The world's largest reef system, or the Great Barrier Reef is being increasingly affected by climate change. Large selections of the reef are now dead. Humans are killing it and there's nothing Australians on their own can do about it. Everyone is responsible.
Huge sections of the Great Barrier Reef, stretching across hundreds of miles of its most pristine northern sector, were recently found to be dead, killed last year by overheated seawater.
An ocean water temperature spike last year cause a massive bleaching event. Colorful corals turned an antiseptic, silky white. The Australian government reports that sections of the reef are getting slammed again this year.
There is little doubt that temperature is the culprit. Reefs far away from human runoff and other local. risks are suffering. One example of something that's being affected by this is corals. Corals are polyp creatures that build their iconic limestone structures in cooperation with photosynthesizing algae. When ocean temperatures increase, the algae emit poisons. The corals then reject their symbiotic partners and succumb to disease and death.
Under normal conditions, corals can often recover from big bleaching shocks, but conditions are no longer normal. Higher background ocean temperatures mean that dangerous spikes are more likely. The Trump administration proposed deep cuts for the Environmental Protection Agency, singling out climate programs.
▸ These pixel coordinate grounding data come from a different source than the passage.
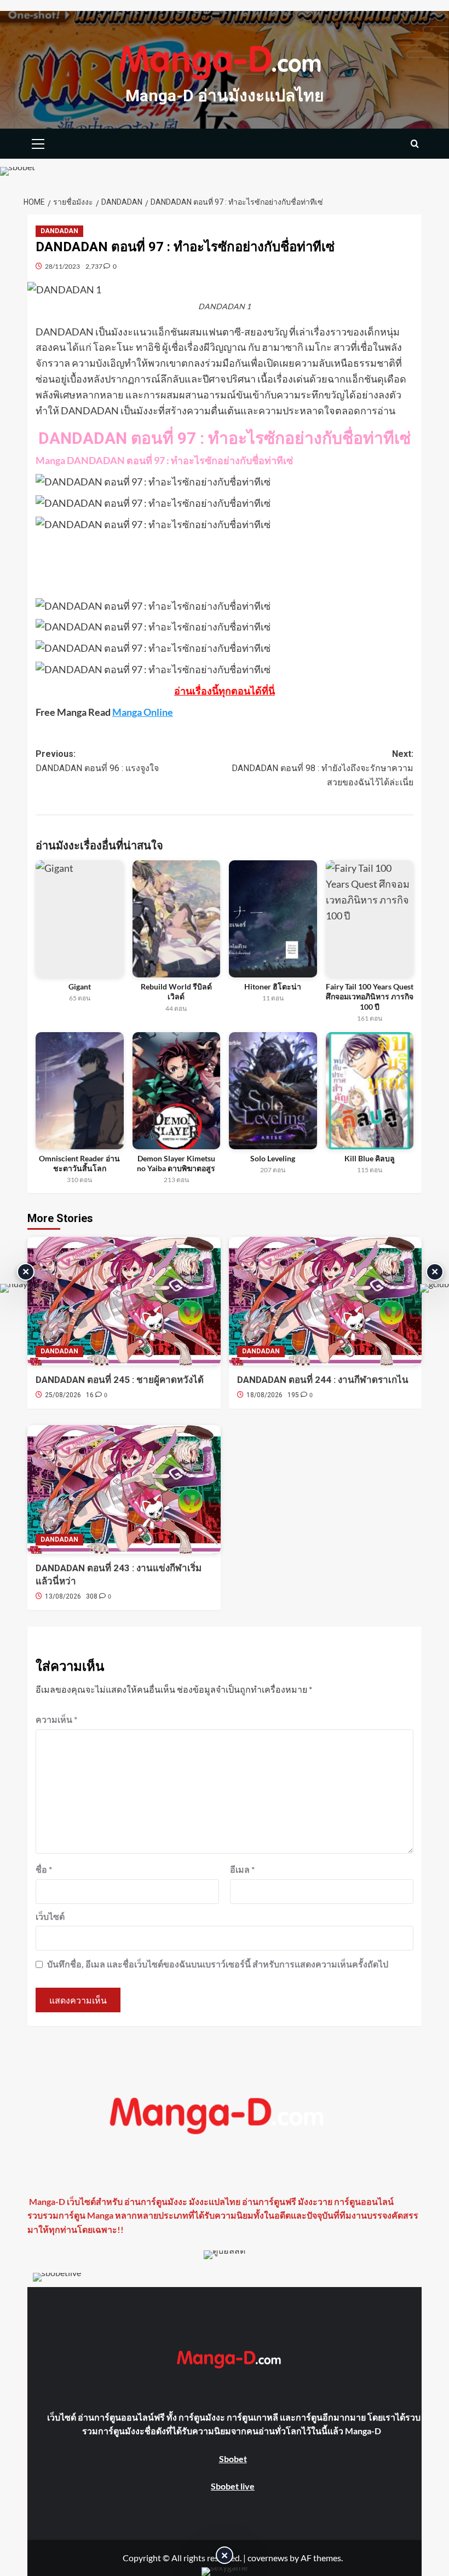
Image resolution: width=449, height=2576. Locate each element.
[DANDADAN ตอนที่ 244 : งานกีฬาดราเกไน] (325, 1301)
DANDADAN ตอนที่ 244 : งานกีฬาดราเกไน (322, 1379)
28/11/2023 (62, 266)
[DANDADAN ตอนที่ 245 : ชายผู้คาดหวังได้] (124, 1301)
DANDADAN (59, 231)
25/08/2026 (63, 1395)
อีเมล (242, 1869)
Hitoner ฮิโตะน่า (272, 986)
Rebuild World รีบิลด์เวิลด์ (176, 991)
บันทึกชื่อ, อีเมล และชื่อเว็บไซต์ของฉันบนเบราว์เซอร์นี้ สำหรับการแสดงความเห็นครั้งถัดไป (217, 1964)
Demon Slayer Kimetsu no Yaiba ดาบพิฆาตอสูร (176, 1163)
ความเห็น (56, 1719)
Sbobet (233, 2458)
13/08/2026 (63, 1596)
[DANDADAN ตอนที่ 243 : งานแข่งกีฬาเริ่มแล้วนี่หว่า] (124, 1489)
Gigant (79, 986)
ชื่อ (44, 1869)
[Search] (415, 143)
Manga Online (142, 712)
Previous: (97, 761)
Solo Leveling (272, 1158)
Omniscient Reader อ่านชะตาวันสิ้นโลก (79, 1163)
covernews (267, 2557)
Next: (322, 768)
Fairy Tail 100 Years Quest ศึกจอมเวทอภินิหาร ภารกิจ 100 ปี (369, 996)
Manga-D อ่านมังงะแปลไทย (224, 95)
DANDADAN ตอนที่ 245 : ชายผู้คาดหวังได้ (120, 1379)
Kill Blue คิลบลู (369, 1158)
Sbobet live (233, 2486)
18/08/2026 (264, 1395)
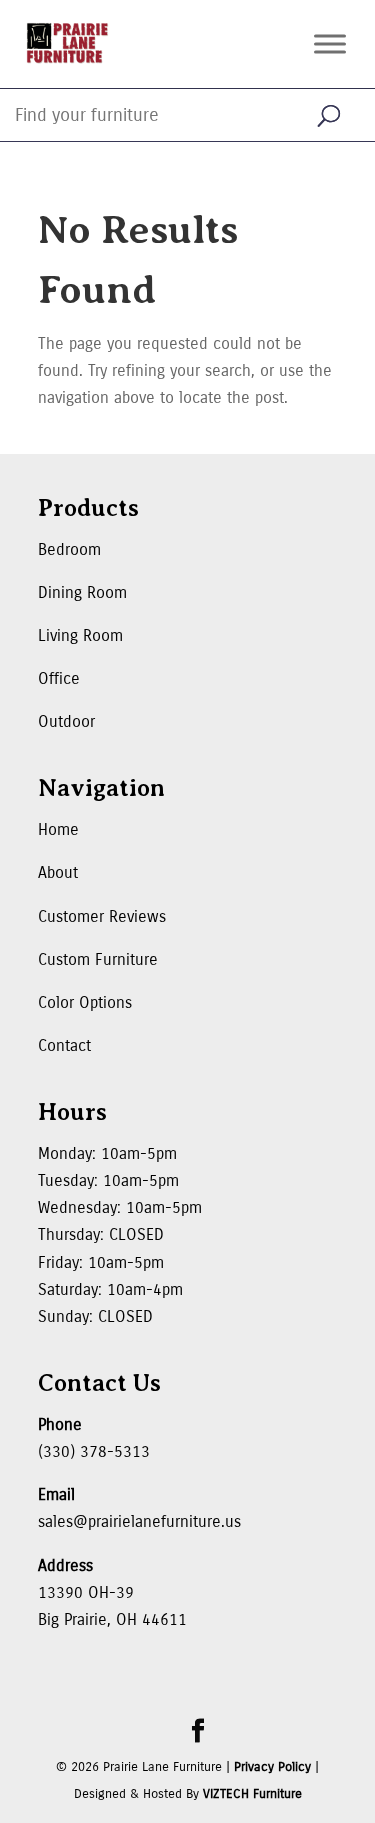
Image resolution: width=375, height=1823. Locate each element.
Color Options (85, 1002)
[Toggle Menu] (330, 43)
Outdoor (66, 721)
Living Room (80, 635)
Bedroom (69, 549)
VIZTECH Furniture (252, 1794)
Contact (64, 1045)
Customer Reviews (102, 916)
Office (59, 678)
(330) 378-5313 (94, 1451)
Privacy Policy (272, 1767)
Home (58, 829)
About (58, 872)
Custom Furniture (98, 959)
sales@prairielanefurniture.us (139, 1521)
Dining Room (82, 592)
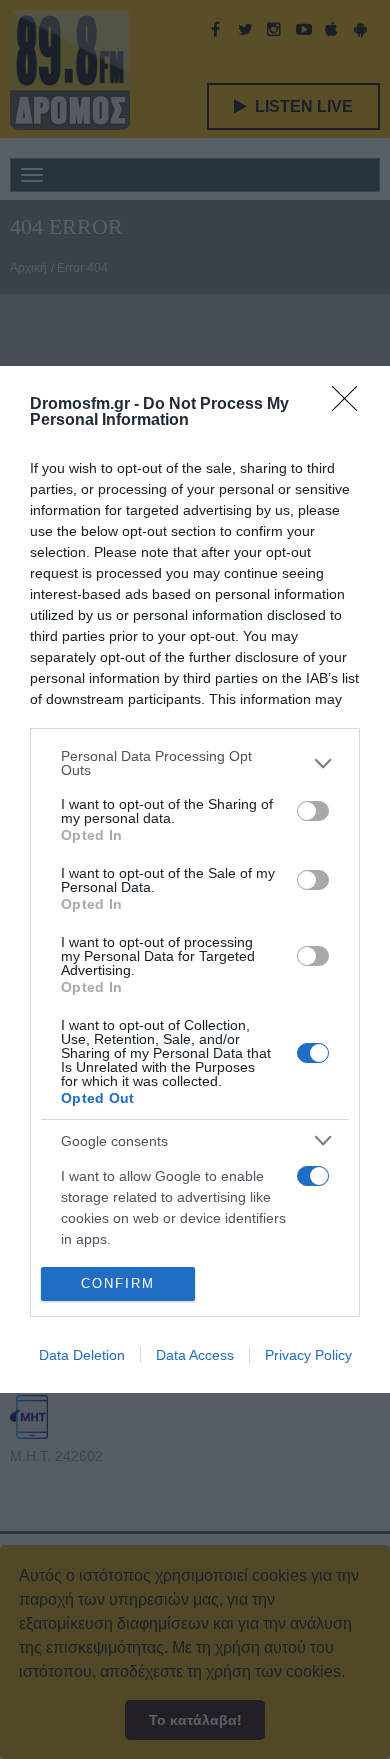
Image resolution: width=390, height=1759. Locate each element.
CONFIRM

The state of coral reefs is a telling sign of the health of the seas. Their distress and death are yet another marker of the ravages of global climate change. If most of the world's coral reefs die, as the scientists fear is increasingly likely, some of the richest and most colorful life in the ocean could be lost, along with huge sums from reef tourism. In poorer countries, lives are at stake. Hundreds of millions of people get their protein primality from reef fish, and the loss of that food supply could become a humanitarian crisis.
In order to help save the great barrier reef you don't have to be a scientist, you just have to be a person. Conserving water, help reduce pollution by walking or riding a bike, research the products you put on your lawn by seeing if it could be harmful to marine life, dispose your trash properly by leaving unwanted fishing lines or nets in the water or on the beach, and spread the word, a little goes a long way.